●廣木隆一『やわらかい生活』、テリー・ギリアム『ローズ・イン・タイドランド』をDVDで観た。
●『やわらかい生活』は、さらっと観ると「さすが」という感じ。面白いとか、刺激的だということは全くないのだけど、やっていることがいちいち決まっているのが気持ちいいというか。掴みのエピソードの上手さとか、あるいは、寺島しのぶの顔に何もそこまで近づかなくても、というくらいに手持ちの不安定な感じのカメラが顔に寄るショットのあとに、パッとカメラが引くと、凄くピタッと決まったポジションに落ち着く、とか、あくまでサラッと、淡々と話を進めつつ、主人公に関する情報を小出しにパラパラと開示して、少しずつ気付かないうちに観客を深みにハメてゆく話法、とか。あと、ぼくは決して好きではないけど、やはり寺島しのぶは「さすが」だとは思う。テレビのバラエティとかに出ている時とは、全然違った顔に見えてしまうから不思議だ。いかにも「世を捨てた人」っぽい歩き方とか、豊川悦司とカラオケに行くシーンで、唐突にはしゃぎ出すそのタイミングとか、あるいは鬱に入った時の「ぐんにゃり」とした力の抜け方とか。(もっと熱演しちゃう人なのかと思ってたけど、割とそうでもなかった。)

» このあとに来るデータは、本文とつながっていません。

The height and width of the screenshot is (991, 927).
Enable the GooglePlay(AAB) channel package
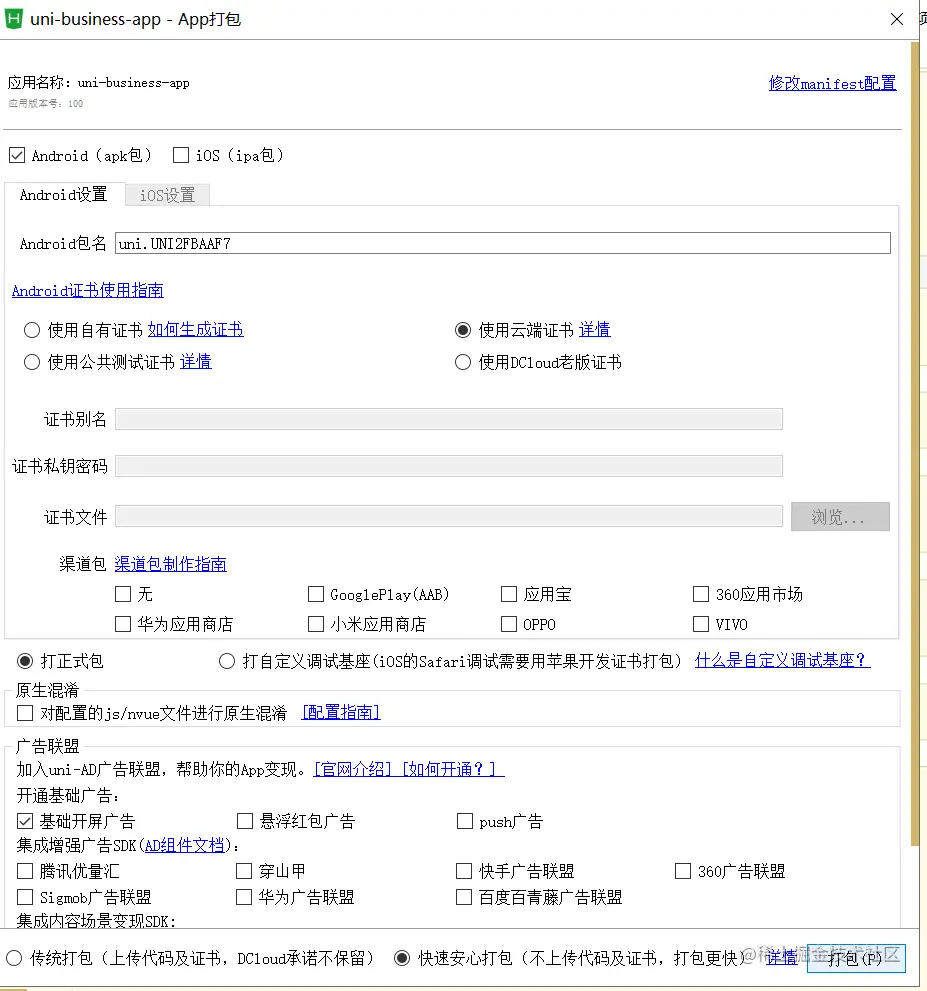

ただ、サラッと観ている分には「さすが」な感じなのだけど、ちょっと突っ込んで考えると、いろんなところで作り込みの「浅さ」のようなものを感じてしまう。例えば点景的に出て来る男たち、痴漢や区議会議院やヤクザは、最初に出て来る時は、まあまあ面白いと納得して観ているのだけど、二度目に出て来る時はもう既に、どうしてもそのキャラクターの「つくり」の薄っぺらさが感じられてしまう。(ぼくは原作の『イッツ・オンリー・トーク』を読んでいないので、この「浅さ」が原作に由来するものなのか、この映画によるものなのか分らないけど。)あと、豊川悦司は、背も高いし、手足もすらっと長くて、つまり少しくらいだらしない感じにつくっても、普通に格好良過ぎて、家出してきたダメな四十男の役はちょっと無理がある気がする。あと、終盤になって話を収束させようとし過ぎていて、凄く説明的な感じになってしまう。痴漢のおっさんと踏切のところで出会ったり、区議会議院の隣りに女がいたりするのを、最後の方でまとめてやってしまうから、いかにもお話を収束へと向かわせようとしているんだなあ、というのがミエミエになってしまっている。もうひとつ、これは「ネタバレ」になってしまうけど、ちょっと納得がいかなかったので書いてしまうけど、何故、最後のところで唐突に豊川悦司を死なせなければならなかったのかが分らない。これこそ、ラストシーンを成立させるためだけのご都合主義以外のなにものでもないのではないだろうか。(でも、別に豊川悦司が死ななくてもあのシーンは成り立つと思うけど。)最初にぐっと掴まれて、中盤過ぎまで少しずつ引き込まれてゆき、最後にシラーッとなってしまうような感じだった。
●『ローズ・イン・タイドランド』。すげーバカな映画。テリー・ギリアムがいかにロクな者じゃないかがよくわかる。でも、不思議と嫌いではないから困ってしまう。いや、終盤はいくらなんでもグスグス過ぎなので好きとは言えないけど、途中までは結構楽しめてしまう。(アリスっていうより『秘密の花園』みたいな話だ。)嫌いになれないのは、ぼくが小学校に上がる前くらいの年齢の頃、まさにこの主人公の女の子みたいな子供だったからで、映画を観ながら、忘れていたいろいろなプチ・エピソードを思い出してしまったくらいだ。あと、この女の子と、隣りに住む癲癇持ちの男の子(?)との会話が全然成り立ってなくて、その成り立たなさと、にも関わらず互いに何となく通じ合っている感じに、子供の頃の友達との会話ってこんな感じだよなあ、という変なリアルさがあって、だからこんな「最低の映画」が嫌いになれないのだった。